Open-source patient model tops industry standard

Tested without needing hospitals to share data, the method for developing the model could speed further improvements in medical prediction tools
Jenna Wiens
Prof. Jenna Wiens

A newly developed open-source patient deterioration model is improving care at the University of Michigan’s health system.

Now, a study published in the British Medical Journal demonstrates that it is effective at 12 other hospital centers around the United States, outperforming the accuracy of the widely used EPIC Deterioration Index by more than 21%.

In addition to the model’s effectiveness, the way it was made points the way to the dramatically faster development of future models, working around the challenges of sharing sensitive patient data.

Fahad Kamran
PhD student Fahad Kamran; Wiens and Kamran were lead authors on the multidisciplinary study

Patient deterioration models help doctors and nurses make better decisions about care, for example, by proactively transferring the highest risk patients to the ICU before they deteriorate. They can also help providers identify patients at the lowest risk for serious complications—patients who may benefit from earlier hospital discharge or transfer to a lower-intensity care setting.

“We were able to develop the M-CURES model in a fraction of the time it took to build past models through close collaboration between clinicians and data scientists and by enabling other health systems to validate the model without sharing any of their patient data,” said Jenna Wiens, an associate professor of electrical engineering and computer science at U-M and a lead author of the paper.

Wiens explains that the ability to develop effective predictive models quickly can be crucial in a situation like a pandemic, where fast action is essential and the threat is poorly understood. Development of the M-CURES model, she says, began in early 2020, at the onset of the COVID-19 pandemic. The U-M health system, Michigan Medicine, needed a better way to predict the outcomes of COVID-19 patients.

Predictive models use machine learning algorithms that comb through vast quantities of patient data, “training” themselves by using correlations in past data to predict future outcomes. Prototype models are then validated using still more data from other patients.

The team’s first challenge was a lack of data for training the model, as COVID-19 was so new that the past patient data normally used to train models simply didn’t exist. So they used data from pre-pandemic patients, identifying a set of respiratory symptoms similar to COVID-19 and pulling in five years of data from those patients.

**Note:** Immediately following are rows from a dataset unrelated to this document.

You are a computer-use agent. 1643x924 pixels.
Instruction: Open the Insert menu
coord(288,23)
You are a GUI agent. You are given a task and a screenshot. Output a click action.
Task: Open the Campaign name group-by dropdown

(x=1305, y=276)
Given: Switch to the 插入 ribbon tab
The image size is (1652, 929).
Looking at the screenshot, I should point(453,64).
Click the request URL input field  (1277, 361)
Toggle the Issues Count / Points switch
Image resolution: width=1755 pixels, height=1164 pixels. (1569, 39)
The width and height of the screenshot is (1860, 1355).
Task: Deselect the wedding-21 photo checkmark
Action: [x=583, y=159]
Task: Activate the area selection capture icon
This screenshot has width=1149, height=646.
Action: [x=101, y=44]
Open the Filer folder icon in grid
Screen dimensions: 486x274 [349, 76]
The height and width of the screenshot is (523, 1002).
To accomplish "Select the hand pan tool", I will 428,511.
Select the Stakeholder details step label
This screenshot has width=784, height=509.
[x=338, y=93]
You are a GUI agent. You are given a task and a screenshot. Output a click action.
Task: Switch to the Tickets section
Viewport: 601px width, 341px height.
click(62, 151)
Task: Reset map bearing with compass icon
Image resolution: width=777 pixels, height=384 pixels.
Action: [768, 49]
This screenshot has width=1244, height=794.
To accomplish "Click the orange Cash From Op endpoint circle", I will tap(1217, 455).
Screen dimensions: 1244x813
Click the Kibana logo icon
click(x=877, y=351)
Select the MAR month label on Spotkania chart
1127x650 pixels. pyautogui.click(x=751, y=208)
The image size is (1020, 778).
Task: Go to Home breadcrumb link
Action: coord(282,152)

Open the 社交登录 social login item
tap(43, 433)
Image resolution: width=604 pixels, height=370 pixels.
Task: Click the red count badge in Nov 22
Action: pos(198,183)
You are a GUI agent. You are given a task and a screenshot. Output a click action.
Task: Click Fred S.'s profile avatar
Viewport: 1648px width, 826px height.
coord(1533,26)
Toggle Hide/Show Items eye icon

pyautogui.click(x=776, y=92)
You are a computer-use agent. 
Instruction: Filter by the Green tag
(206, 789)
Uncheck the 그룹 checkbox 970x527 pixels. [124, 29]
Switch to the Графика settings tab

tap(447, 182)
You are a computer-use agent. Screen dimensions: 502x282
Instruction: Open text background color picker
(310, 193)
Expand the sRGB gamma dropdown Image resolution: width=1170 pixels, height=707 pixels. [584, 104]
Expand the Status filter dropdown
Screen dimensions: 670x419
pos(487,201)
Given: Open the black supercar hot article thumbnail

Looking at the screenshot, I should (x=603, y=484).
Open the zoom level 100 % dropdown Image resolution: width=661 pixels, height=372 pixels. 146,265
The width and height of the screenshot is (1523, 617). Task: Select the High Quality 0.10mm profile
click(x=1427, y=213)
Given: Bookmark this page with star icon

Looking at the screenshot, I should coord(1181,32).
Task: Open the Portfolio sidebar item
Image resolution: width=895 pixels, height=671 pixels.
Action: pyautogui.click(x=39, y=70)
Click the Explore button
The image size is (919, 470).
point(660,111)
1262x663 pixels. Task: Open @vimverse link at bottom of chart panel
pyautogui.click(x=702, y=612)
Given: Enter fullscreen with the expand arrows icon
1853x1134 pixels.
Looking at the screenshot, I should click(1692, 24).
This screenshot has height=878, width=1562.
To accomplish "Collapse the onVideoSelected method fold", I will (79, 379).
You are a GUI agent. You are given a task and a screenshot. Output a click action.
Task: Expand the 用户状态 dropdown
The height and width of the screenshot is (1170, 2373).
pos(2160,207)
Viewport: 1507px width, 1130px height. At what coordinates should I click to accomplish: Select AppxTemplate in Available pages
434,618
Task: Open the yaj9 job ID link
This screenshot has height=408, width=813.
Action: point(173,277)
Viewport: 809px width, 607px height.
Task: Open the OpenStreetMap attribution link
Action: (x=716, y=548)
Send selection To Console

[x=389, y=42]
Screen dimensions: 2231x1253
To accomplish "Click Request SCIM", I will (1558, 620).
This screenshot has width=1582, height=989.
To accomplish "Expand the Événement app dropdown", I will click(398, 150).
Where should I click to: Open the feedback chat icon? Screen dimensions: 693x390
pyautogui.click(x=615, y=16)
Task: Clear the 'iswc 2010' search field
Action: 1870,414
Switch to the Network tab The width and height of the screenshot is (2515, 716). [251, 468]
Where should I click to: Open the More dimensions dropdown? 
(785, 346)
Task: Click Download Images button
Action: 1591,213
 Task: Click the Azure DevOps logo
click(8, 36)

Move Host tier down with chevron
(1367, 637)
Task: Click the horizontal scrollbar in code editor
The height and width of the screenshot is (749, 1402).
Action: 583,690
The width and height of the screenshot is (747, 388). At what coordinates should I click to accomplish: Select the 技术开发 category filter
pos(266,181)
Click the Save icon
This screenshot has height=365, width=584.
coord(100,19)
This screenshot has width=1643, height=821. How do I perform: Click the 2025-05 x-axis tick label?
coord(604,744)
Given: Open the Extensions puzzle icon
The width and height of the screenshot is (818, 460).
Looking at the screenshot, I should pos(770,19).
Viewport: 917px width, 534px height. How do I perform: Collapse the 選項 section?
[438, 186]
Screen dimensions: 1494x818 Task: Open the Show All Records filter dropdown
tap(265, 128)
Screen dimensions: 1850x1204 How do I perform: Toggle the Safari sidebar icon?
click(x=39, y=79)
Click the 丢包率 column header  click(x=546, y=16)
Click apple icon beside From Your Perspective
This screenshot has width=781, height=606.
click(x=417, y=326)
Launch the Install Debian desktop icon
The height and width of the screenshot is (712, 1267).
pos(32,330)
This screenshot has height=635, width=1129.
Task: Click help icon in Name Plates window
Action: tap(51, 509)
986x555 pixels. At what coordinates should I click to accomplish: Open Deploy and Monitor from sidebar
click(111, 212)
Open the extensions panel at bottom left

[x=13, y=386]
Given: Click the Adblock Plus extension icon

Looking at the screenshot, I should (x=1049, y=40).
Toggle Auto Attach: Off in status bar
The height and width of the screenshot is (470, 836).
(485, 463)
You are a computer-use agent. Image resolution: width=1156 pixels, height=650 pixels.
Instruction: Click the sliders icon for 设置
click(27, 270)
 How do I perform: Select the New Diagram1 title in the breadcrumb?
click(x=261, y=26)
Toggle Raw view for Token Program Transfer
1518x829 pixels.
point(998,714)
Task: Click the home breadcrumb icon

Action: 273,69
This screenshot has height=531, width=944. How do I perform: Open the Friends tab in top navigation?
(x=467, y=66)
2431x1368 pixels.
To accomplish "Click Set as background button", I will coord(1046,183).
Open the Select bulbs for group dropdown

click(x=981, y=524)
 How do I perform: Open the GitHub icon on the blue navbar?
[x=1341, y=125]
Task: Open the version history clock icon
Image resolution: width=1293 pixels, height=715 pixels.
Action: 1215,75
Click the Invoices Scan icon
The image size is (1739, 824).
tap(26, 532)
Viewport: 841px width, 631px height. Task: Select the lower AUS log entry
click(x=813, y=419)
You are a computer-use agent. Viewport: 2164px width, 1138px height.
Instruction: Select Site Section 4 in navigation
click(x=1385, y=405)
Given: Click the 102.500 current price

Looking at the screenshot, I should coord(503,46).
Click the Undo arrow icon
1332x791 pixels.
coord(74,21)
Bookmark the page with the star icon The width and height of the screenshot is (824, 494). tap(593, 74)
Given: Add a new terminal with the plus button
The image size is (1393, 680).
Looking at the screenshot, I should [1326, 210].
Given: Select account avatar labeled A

Next, the team worked closely with Michigan Medicine clinicians to shorten the typically months-long process of boiling down thousands of data points into a handful of key predictive indicators. They developed a hybrid approach where data scientists and clinicians worked together to weed out potentially misleading variables. That enabled them to validate the effectiveness of M-CURES at Michigan Medicine in just weeks.

“Our hybrid approach to feature selection made use of both data-driven techniques and clinicians’ expert knowledge,” said Fahad Kamran, co-first author of the study along with Shengpu Tang. Both are doctoral students in computer science and engineering at U-M. “This type of collaboration gave us confidence in the final model, even though limited data were available for validation early on in the process.”

To speed up the crucial step of validating their model at other health systems, Weins’ team pioneered an approach to avoid the months-long process of getting access to sensitive patient data. Instead, they simply sent their newly developed code to teams at other hospitals, which applied the model in-house and reported back the results. This enabled Wiens’ team to quickly validate the M-CURES model at a dozen hospitals around the United States with different structures and demographics, helping to ensure the algorithm is accurate and equitable.

The next step is for M-CURES to be used by Michigan Medicine’s rapid response teams as a real-time tool to identify patients at risk for deterioration.

“Rapid response teams are specialized clinical teams that can act quickly to intervene on patients before they experience bad outcomes,” said Michael Sjoding, assistant professor in pulmonary and critical care medicine at Michigan Medicine and clinical lead of the M-CURES development. “We are excited that the M-CURES model will support this effort.”

Perhaps the most significant outcome of the project is the ability to use the tactics developed for the M-CURES model to develop predictive models for emerging health threats more quickly in the future.

“Models like M-CURES have tremendous promise to both improve clinical care and resource allocation in healthcare settings,” said Erica Shenoy, an infectious diseases specialist at Massachusetts General Hospital and an author on the paper. “They can provide important prognostic information to clinicians at the point of care.”

The collaboration also included researchers at Mass General Brigham, University of Texas Southwestern, University of California San Francisco and Harvard School of Medicine.

The work was supported by the National Science Foundation; National Institutes of Health; National Library of Medicine; National Heart, Lung, and Blood Institute; Agency for Healthcare Research and Quality; Centers for Disease Control and Prevention; National Center for Emerging and Zoonotic Infectious Diseases; Precision Health at U-M; and Institute for Healthcare Policy and Innovation at U-M.